Posted by Big John on August 17, 2011

In my post .. “Too close for comfort” .. I referred to my dad “pottering about” in our back yard, which may have made some of you wonder why he was not “away at the front” like many of my young friends’ dads.

Well, my father was born the same year that Queen Victoria died, which meant that he was too old for military service when World War II started in 1939. It also meant that he missed conscription during the 1914-1918 War as he had just been ‘called-up’ when it ended. So you might say that he was lucky, which was true when it came to ‘The Great War’, but I’m not so sure when it came to the 1939-1945 conflict.

Even if my dad had not been too old to join the armed forces in 1939 he would still have remained a civilian because he was in what was referred to as a “reserved occupation”. He was a railway worker, and was required to help keep the trains running in the face of enemy bombing. He also volunteered for the ARP (‘Air Raid Precautions’, later renamed ‘Civil Defence’) and served thoughout the war as a ‘fire guard’ in a ‘Civilian Fire Team’. During the London ‘Blitz’ his railway repair work took him into the heart of ‘The City’ where he must have seen some terrible sights.
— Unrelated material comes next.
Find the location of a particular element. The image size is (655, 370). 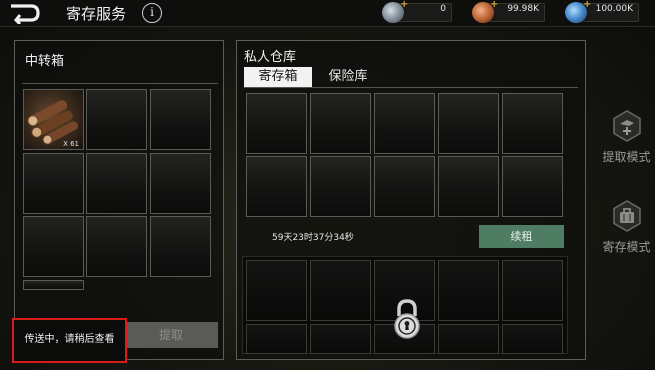

info-button: i is located at coordinates (152, 13).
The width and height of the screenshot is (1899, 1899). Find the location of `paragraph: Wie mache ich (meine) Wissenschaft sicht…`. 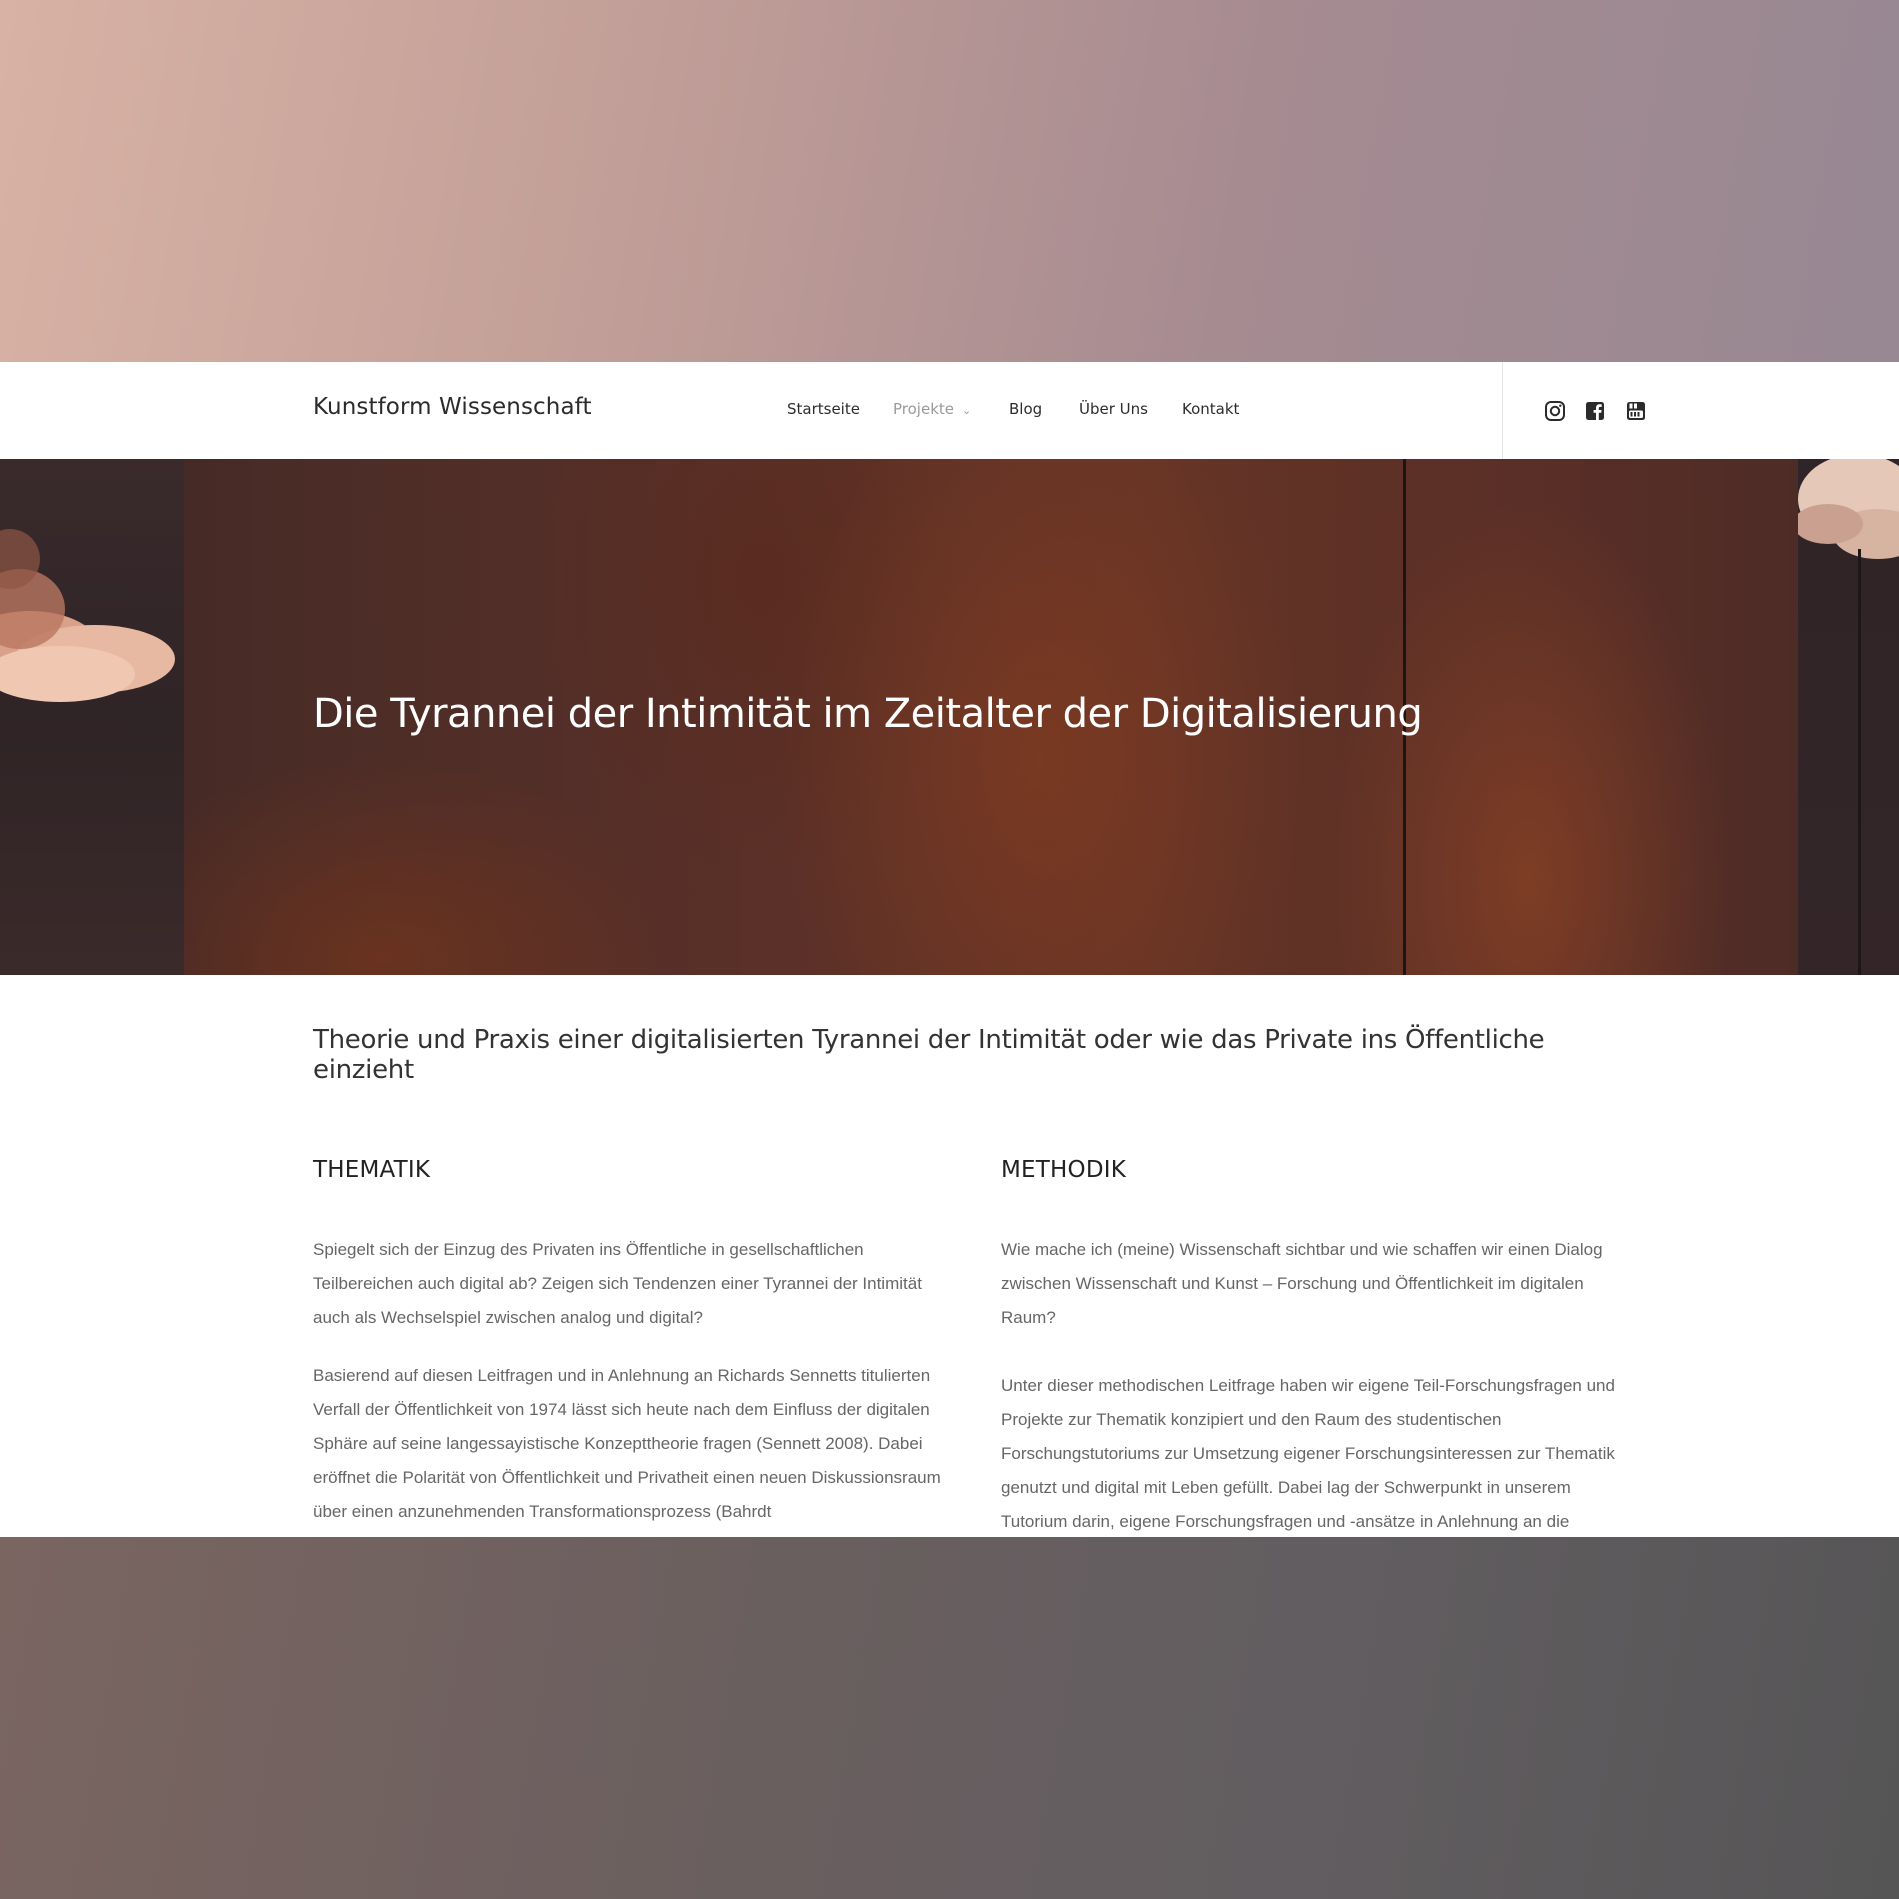

paragraph: Wie mache ich (meine) Wissenschaft sicht… is located at coordinates (1302, 1284).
Although my dad didn’t talk a lot about his war-time experiences, when he did it was usually in the form of amusing anecdotes, like ‘rescuing’ an old lady’s false teeth. He even made it sound funny when he recalled the time that he ran for his life when being machine gunned by a German aircraft.
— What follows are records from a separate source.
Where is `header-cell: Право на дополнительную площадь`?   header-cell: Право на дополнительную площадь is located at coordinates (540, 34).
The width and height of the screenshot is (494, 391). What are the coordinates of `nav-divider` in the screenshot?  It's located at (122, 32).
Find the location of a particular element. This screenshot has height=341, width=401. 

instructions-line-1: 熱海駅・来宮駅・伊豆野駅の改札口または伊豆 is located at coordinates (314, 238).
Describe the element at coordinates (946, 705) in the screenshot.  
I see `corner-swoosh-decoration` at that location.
I do, however, remember him recalling an incident when he was talking to a policeman during an air-raid. They said “goodnight” and went off in different directions. A few moments later there was an explosion in the direction which the copper had taken, and my dad rushed to the scene. All that he found was the metal number from the policeman’s uniform collar.

My father was awarded the Defence Medal, but he either didn’t know of his award or never bothered to collect it. Many years after his death it was sent to me from the Cabinet Office on behalf of The Home Secretary.
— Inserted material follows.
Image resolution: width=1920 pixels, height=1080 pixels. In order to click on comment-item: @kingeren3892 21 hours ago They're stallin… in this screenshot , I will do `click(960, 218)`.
I was reminded of my dad when I read the following …

“… it was not unusual to find a man with several stars (campaign medals) who had never heard a shot fired in anger. Conversely, a man with only the Defence Medal who earned it, for example, whilst serving in the fire or rescue services in London or any other city subject to constant air attack, wears a medal worth having …. only the man who wears the medal knows how it was earned”.